Ignition service on primary server hangs

I am using redundant Ignition servers and I am running into a problem where my Ignition on my primary server hangs.

When I view the status of the service on the primary server in a command line (service ignition status), it shows that it is running. I can not get to the gateway webpage on the primary, and the gateway webpage on the backup does not show the primary as running. The backup is active and the fail over works.

I am using Ignition 7.5, running on SuSE Enterprise Linux 11. The Linux servers are running as VM’s under ESX 5. They are located on separate physical servers.

This has been a very stable setup that we have been running for about a year. I have seen the service hang twice in the last week.

After the first time I went through the wrapper.log and tried to clear up any errors that I could.

This time there is the error:

INFO | jvm 1 | 2012/07/03 07:37:16 | Jul 3, 2012 7:37:16 AM org.apache.tomcat.util.net.JIoEndpoint$Acceptor run
INFO | jvm 1 | 2012/07/03 07:37:16 | SEVERE: Socket accept failed
INFO | jvm 1 | 2012/07/03 07:37:16 | java.net.SocketException: Too many open files
wrapper.zip (13.1 KB)

On the server with the problem, find the ignition process ID. In a terminal, do:

ps aux | grep ignition

Take the process id, run:

lsof -p 22118 > ~/Desktop/ignition_files.txt

Sub your actual process ID in where I used ‘22118’. Then upload/send that file in. (ignition_files.txt on your desktop)

Rebooting the server should get you running again.

Yes, when I stopped the ignition service and started it again the redundancy was back to normal.
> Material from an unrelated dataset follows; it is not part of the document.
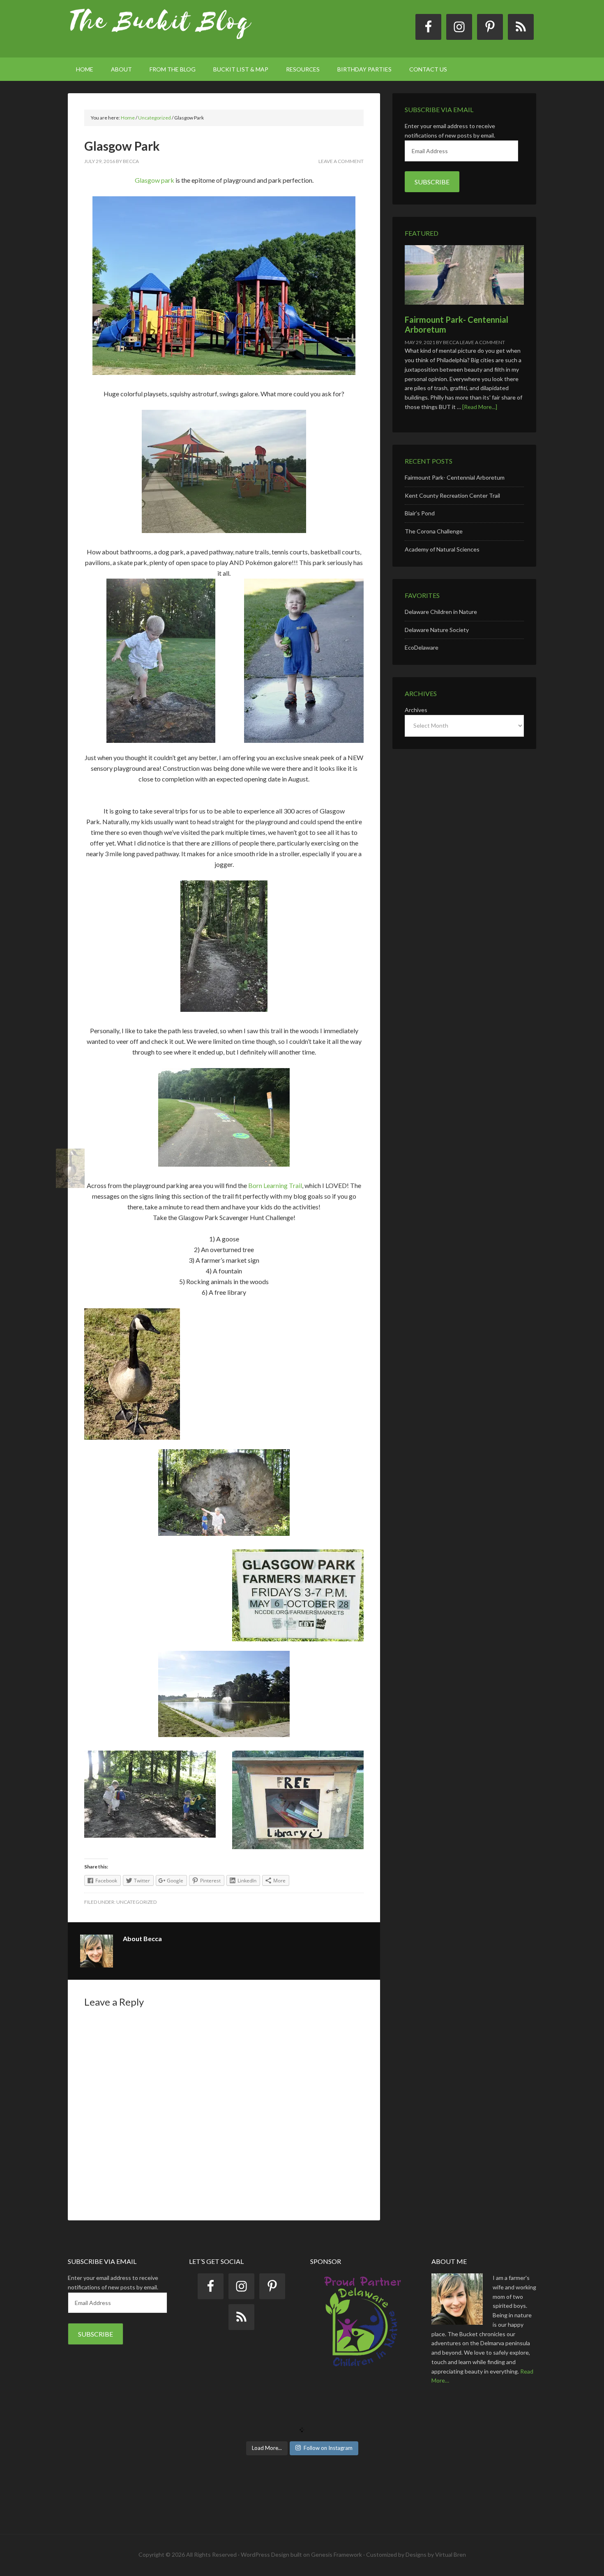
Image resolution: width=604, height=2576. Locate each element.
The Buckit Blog (160, 28)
So when I ran lsof to get this file everything was running normally.
ignition_files.txt (1.3 KB)

Well if it happens again try and run the lsof thing again before you restart it, might help track down what’s going on.

Ok, thanks Kevin.

I have this problem again with same error. I ran the lsop command, but the output looks the same to me. I have not restarted the server or the ignition service yet, it is still in a hung state. Is there anything else I can try to narrow the problem down while it is still in this state?
wrapper.zip (60.3 KB)
ignition_files2.txt (1.3 KB)

I think that’s the wrong process - I need the PID of the java process running Ignition. I think you’ve got the process running the service wrapper.

Ok. I think I have a better idea of what the problem is now. When I ran the lsop for the Java process it looks like I have TCP connections that are not getting closed.
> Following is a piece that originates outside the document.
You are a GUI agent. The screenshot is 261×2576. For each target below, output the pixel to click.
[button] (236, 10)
java 17222 root 1212u IPv6 31821398 0t0 TCP x.y.net:41581->mail.y.com:imap (CLOSE_WAIT)

I had written code to use a modified version of the python imap library to send alarm notifications and then hit up a mailbox for the reply to ack the alarm.

I am guessing that there is something different with the newer version of Python that is not agreeing with the code I am using.

Its my understanding that the imap library is now included with the Python files that come with Ignition, so I will see if I can use that.

Included, but untested. :smiley:

I changed my script so that it references the jython imap library that now comes with ignition. I tested the script in the script playground and it is working. However, I still have problems with the sockets not closing in a timely matter when I make a connection to the mail server. I was wondering if anyone has used this imap method before. I have attached the script.

On a side note I have noticed that ignition 7.5 does not play nice with older java versions (1.6 update 26) on our server. CPU utilization was way up to 75% with this combination. Once we updated java to 1.7 everything was happy and running at a much lower CPU utilization.
alarm notification.py (13.6 KB)

What is the printed message after you call M.logout()? Are you successfully getting the BYE response?

<bound method IMAP4.logout of <imaplib.IMAP4 instance at 0x687>>

I just noticed that I do not have () after close and logout. When I try a condensed version of that script in a command line with Jython I get the error above. It should be M.close() and M.logout().

So did calling the functions correctly fix the issue?

The close and logout return the proper responses now (ok, and bye). I still get a close_wait for a few of the connections to the mail server but nothing like it was before.

Ok, good to know. Glad it seems to be working for you now. Let us know if you start seeing more connection issues again.